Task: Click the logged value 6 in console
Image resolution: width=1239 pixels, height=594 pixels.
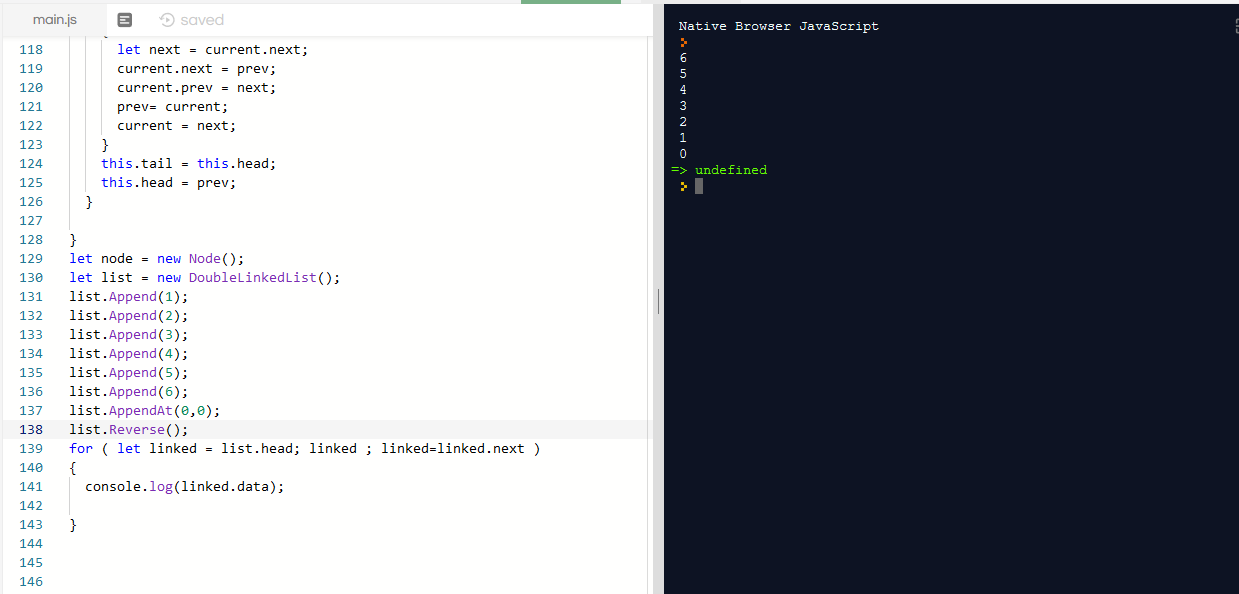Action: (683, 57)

+ + +

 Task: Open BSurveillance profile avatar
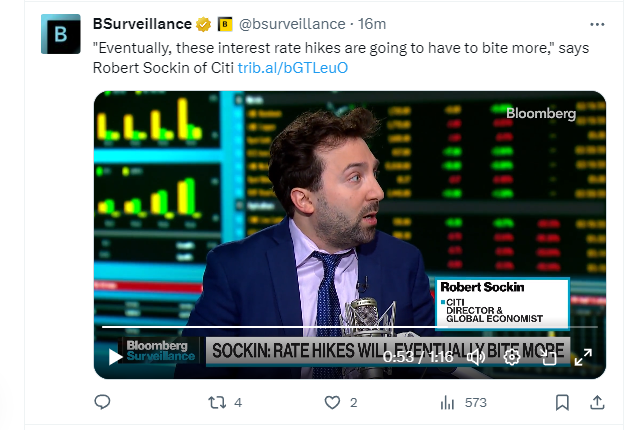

+ + +

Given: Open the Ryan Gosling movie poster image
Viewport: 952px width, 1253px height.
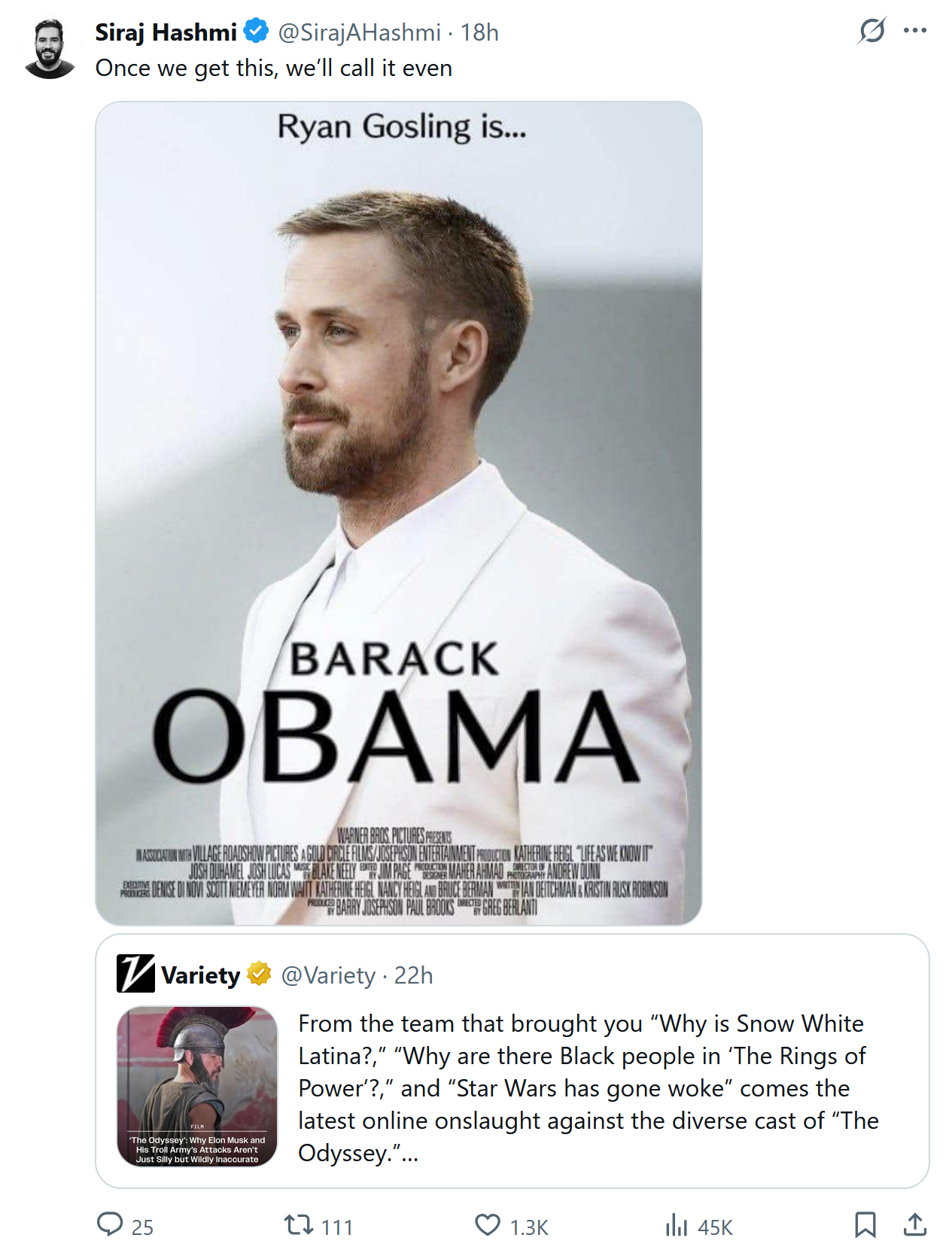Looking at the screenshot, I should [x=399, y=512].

+ + +

Filter the records for lines containing the word "Task" and copy each one.

Completed exercise ->
Task: Click the logged value 6 in console
 Task: Open BSurveillance profile avatar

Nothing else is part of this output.